### To be done
Quote the stretch of the xymongen forum post from "fd3 is a file" through "a filesystem problem." word for word.

### Source passage
* begin *
[Xymon] xymongen hanging

Jeremy Laidman jeremy at laidman.org
Tue Oct 18 00:42:19 CEST 2022


Yep, the fact that the username is apache tells me that it wasn't initiated
by crontab or tasks.cfg, but instead by a user clicking on Reports >
Availability Report, and Reports > Snapshot Report, in the Xymon menu.

fd3 is a file with event history. The snapshot and availability reports
look through all of the history files to see any events that were present
at/during the report timeframe. So this is normal, unless it's stuck on the
same file for more than the briefest period. Did you run lsof on any other
processes to see what files were open on fd3? If it's the same file for all
of them, this might suggest a filesystem problem.

As these processes are owned by apache, it's worth taking a look at the
Apache logs around the time the processes were launched. You might be able
to get a more accurate start time from /proc/14749 than the output of "ps".

The missing dollar sign is peculiar. But I wonder if that's just what "ps"
does. Or bash. What does the output of "strings /proc/14749/cmdline" look
like?
* end *
### Given data
* begin *
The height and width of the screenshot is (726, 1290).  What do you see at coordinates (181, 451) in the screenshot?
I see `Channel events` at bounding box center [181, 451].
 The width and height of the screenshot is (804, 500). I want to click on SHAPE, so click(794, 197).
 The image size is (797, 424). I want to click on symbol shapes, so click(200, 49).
* end *
### Answer for the task
fd3 is a file with event history. The snapshot and availability reports
look through all of the history files to see any events that were present
at/during the report timeframe. So this is normal, unless it's stuck on the
same file for more than the briefest period. Did you run lsof on any other
processes to see what files were open on fd3? If it's the same file for all
of them, this might suggest a filesystem problem.